Sempre in tema di addio si svolge il terzo, attesissimo capitolo di una delle saghe anni ’80 per antonomasia: Ghostbusters. I primi due, dell’84 e dell’89, scrissero una pagina importante di cinema fantastico perché lo mescolavano con la commedia. Gli attori provenivano dal Saturday Night Live, show televisivo che ha fatto epoca, e uno di loro, Harold Ramis, è venuto a mancare nel 2014. Impersonava Egon Spangler, lo scienziato occhialuto e cervellone inventore di zaini protonici e tutto l’occorrente per trasformare quattro ricercatori universitari un po’ sfigati in Acchiappafantasmi. La leggenda dei primi due film è diventata icona del cinema di quegli anni allargandosi a fenomeno culturale grazie a un vorticoso merchandising oggi rinato per il nuovo capitolo, Ghostbusters Legacy.
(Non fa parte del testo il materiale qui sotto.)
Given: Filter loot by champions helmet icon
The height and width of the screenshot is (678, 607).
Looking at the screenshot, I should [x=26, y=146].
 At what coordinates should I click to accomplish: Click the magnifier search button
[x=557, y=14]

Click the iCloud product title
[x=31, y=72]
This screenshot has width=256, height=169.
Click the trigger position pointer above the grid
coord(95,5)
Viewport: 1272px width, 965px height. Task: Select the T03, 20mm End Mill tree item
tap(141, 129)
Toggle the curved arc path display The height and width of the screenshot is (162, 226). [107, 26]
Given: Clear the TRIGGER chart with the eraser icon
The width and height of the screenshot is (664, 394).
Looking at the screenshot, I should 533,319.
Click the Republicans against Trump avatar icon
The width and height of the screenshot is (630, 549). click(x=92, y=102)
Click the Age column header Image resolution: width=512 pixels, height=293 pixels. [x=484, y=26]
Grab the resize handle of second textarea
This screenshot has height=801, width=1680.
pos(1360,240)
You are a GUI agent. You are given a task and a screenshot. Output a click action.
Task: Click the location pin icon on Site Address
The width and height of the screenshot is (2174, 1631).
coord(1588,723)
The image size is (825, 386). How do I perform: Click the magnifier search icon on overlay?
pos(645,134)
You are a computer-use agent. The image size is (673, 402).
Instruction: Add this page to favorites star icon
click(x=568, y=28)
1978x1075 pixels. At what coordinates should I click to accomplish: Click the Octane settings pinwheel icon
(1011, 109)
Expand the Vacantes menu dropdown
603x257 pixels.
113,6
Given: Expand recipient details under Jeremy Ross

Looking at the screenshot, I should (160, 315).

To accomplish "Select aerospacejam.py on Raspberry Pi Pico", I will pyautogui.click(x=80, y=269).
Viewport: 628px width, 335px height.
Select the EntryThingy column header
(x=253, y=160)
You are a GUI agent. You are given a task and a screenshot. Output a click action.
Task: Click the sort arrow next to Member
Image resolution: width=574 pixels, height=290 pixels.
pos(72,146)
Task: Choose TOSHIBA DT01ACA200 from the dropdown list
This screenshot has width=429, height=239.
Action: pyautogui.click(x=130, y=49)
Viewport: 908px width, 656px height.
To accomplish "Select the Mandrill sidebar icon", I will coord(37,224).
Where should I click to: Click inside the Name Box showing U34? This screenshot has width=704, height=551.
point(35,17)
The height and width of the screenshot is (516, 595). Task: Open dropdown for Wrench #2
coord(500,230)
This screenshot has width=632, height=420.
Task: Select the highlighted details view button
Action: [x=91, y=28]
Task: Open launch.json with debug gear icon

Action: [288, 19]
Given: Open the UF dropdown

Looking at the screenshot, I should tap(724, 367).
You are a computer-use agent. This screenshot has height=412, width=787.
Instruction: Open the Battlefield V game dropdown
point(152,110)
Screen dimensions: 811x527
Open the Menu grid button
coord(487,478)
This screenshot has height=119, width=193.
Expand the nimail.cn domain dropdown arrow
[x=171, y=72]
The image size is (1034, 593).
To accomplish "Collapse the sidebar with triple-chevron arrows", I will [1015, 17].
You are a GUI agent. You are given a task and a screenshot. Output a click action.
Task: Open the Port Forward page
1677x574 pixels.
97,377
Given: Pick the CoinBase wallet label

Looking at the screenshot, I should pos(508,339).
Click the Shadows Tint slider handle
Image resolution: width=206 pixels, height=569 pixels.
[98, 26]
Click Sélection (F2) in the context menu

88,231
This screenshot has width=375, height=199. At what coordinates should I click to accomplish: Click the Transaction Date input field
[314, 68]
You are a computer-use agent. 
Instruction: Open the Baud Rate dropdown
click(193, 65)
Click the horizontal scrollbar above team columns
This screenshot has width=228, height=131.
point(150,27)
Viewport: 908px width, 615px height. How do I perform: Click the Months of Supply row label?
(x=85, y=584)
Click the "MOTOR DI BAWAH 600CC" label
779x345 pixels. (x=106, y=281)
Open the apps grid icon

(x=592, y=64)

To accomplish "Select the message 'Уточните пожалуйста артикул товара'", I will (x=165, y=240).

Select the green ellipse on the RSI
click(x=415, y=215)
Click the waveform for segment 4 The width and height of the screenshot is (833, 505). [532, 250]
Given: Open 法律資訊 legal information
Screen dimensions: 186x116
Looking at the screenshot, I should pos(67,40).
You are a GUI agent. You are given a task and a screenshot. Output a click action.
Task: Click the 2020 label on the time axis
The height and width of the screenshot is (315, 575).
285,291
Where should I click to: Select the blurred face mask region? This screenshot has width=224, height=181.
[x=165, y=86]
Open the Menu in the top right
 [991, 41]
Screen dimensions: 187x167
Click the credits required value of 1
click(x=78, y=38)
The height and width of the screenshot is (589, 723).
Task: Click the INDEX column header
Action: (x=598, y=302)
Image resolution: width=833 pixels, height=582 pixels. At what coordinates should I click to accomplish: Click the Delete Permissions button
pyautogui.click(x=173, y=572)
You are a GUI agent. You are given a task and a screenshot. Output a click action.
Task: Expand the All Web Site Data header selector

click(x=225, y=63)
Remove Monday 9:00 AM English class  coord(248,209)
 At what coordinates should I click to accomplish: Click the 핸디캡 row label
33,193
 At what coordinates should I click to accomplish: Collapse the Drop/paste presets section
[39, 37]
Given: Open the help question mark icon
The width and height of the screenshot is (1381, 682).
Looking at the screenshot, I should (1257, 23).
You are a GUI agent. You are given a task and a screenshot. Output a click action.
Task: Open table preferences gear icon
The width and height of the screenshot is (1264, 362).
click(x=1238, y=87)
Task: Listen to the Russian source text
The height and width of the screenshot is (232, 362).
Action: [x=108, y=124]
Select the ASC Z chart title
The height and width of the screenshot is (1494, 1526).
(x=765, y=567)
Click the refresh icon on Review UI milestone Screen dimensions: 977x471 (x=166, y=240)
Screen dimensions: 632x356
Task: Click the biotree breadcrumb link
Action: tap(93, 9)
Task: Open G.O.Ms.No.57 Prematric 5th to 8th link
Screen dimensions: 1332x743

I nuovi protagonisti sono Finn Wolfhard, che già conosciamo dallo Stranger Things di Netflix, e Mckenna Grace, bambina prodigio che sta crescendo bene il suo talento tra blockbusters appartenenti a diversi generi. Bene. I due vestono i panni dei nipotini di Egon, ma non lo sanno perché la madre, cresciuta da un padre assente dedito perlopiù alla scienza, ha nascosto loro quelle avventure ultraterrene. La piccola Phoebe ha comunque gli stessi talenti del nonno, e la casa semidiroccata dove vanno abitare tutti e tre li porterà a vivere una nuova minaccia spettrale da sventare. Si unisce alla compagnia un professore della scuola, bonaccione e fissato con gli horror anni ’80. Perfetto per questa parte quel mattacchione di Paul Rudd. “Negli anni ‘80 New York era come The Walking Dead”, dirà ai ragazzi mostrando loro le prodezze dei Ghostbusters su YouTube. Per lui “La scienza è punk-rock. È una spilla da balia nel capezzolo degli accademici”. E in base a questa visione di scienza, o alla versione cinematografica di essa, questo terzo capitolo scorre tra avventure spettacolari, nuovi e vecchi fantasmi, teorizzazioni cervellotiche, dialoghi dal ritmo pimpante e battute da citare, raccogliendo con leggerezza l’eredità dei primi due.

La regia è passata a Jason Reitman, figlio di Ivan Reitman, che diresse i primi due capitoli. Un progetto seguitissimo e rimandato in uscita causa Covid che fa capolino qui da noi alla Festa del Cinema ma sarà regolarmente in sala dal 18 novembre. Il tentativo è decisamente ben riuscito. Tutto fila coerentemente con il passato e i nuovi legami che ci riportano lì. Sulla forma estetica manca un tanto così nelle scene d’azione perché diventi un film iconico, ma le due ore che offre sono piene zeppe di divertimento per tutta la famiglia, senza tralasciare la nostalgia inevitabile che una pausa di oltre 30 anni ha provocato nel pubblico cresciuto tra raggi protonici incrociati e gag allo slime. L’emozione del finale non va anticipata, ma questo terzo capitolo, nonostante minime imperfezioni, si farà amare quanto i primi due.